The proposition was monumental, and it defied all human history.
Have we forgotten that racial divides and oppression did not originate in America? Both were imported. One need only open up the Old Testament, along with every other piece of recorded history since, to be reminded that class, caste, oppression and enslavement were the norm. The reason people all over the world are protesting what happened to a black man in Minneapolis is that they too have the same abuses within their cultures and histories.
The hopeful truth – a truth we must remember and build upon – is that the Founders of this nation were among the first, and certainly the most successful, at organizing a governing philosophy that moved beyond Enlightenment thinking of the day and declared that all men are created equal and that rights come not from a king or a ruler – but from God.
We must not dismiss or take for granted this declaration or how truly revolutionary the concept was. It led to a literal revolution. It was the best vision of life and liberty humankind had ever seen, and it still is today. The question is, can we – will we – continue with a refining of the experiment?
As in any complex experiment, mistakes are made. Slavery and its attendant evils were issues kicked down the road in exchange for the Declaration of Independence and the Constitution. The Founders knew it was the proverbial bridge too far in an emerging nation in the 18th century.
Many say America’s original sin was a poor compromise. However, some historians have a different perspective. They see the courage it took among those who chose – against all history – to move forward with the larger experiment. A choice that set the framework of a nation wherein we could see a day when the belief that all men created equal would be realized. Justice delayed? Yes. But still achievable? Also, yes. Whether that choice was a fatal flaw is now ours to decide.
We face the most consequential opportunity since a tenuously reunited, post-Civil War nation dusted itself off, stood upright and chose to continue the experiment – imperfections and all.

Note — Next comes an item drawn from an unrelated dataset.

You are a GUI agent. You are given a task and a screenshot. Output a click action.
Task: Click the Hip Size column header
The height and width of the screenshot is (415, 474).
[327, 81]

Right now, we can redefine recovery beyond the economy and a virus. Why not expand recovery to include the reclamation of an understanding of our history and of how civic institutions and society were meant to work? Why not reexamine how faith can bring us together and strengthen the fabric of our communities against hate and division? Imagine the potential of an animated generation who become familiar with what “civil” rights really entail.
The 1860s and 1960s saw important but costly and imperfect progress. Now we stand at a new crossroads – one we have never visited before. After seeing in vivid detail an officer of the law kneeling on the neck of a black man until he stopped breathing, we are witnessing a reaction that oddly includes a disregard for communities and justice under the rule of law that the protests demand. But the cry “no peace, no justice” is not so much a threat, but a statement of fact. There can never be peace in a nation that continues to compromise and qualify its highest aspiration of equality.
The good news: It is within our ability to focus on the here and now – not on past failings – and understand all that we can accomplish in this moment and within this framework for freedom.
Is the experiment over? Is it too flawed to continue? Has the scope and importance of the original hypothesis been lost to revisionist history? Or are we at the breakthrough moment?
I suggest the latter … if we have the will. Before we abandon the virtues and aspirations that so many have sacrificed their lives for, we should first try fully living up to their promise and potential. We should listen to those within the protest movement who call for a focus on the issues of race, rights and fairness, but we should also hold accountable those who loot and destroy the property and businesses built by their own neighbors.
It is inadequate to seek merely a post-COVID, post-demonstrations resumption of our lives. We must seek to build on what we know, what we have learned, and work to improve the state of our nation. This requires a very personal decision that must be made by a committed majority of citizens.
Racism did not begin in America. But it can end here.
To protesters and police officers alike – focus on the main issue. Seek real change – not more violence. The foundation is already in place. The intent has always been there. The moment is now to realize the promise. You are taking on something our Founders could not – and you are doing so in a nation that affords the freedom to have a voice. Secure your moment in history with peace, dignity and purpose. Perhaps this is the generation who – one hundred years from now – will be looked back upon not as destroying the principles of freedom, but fully realizing them.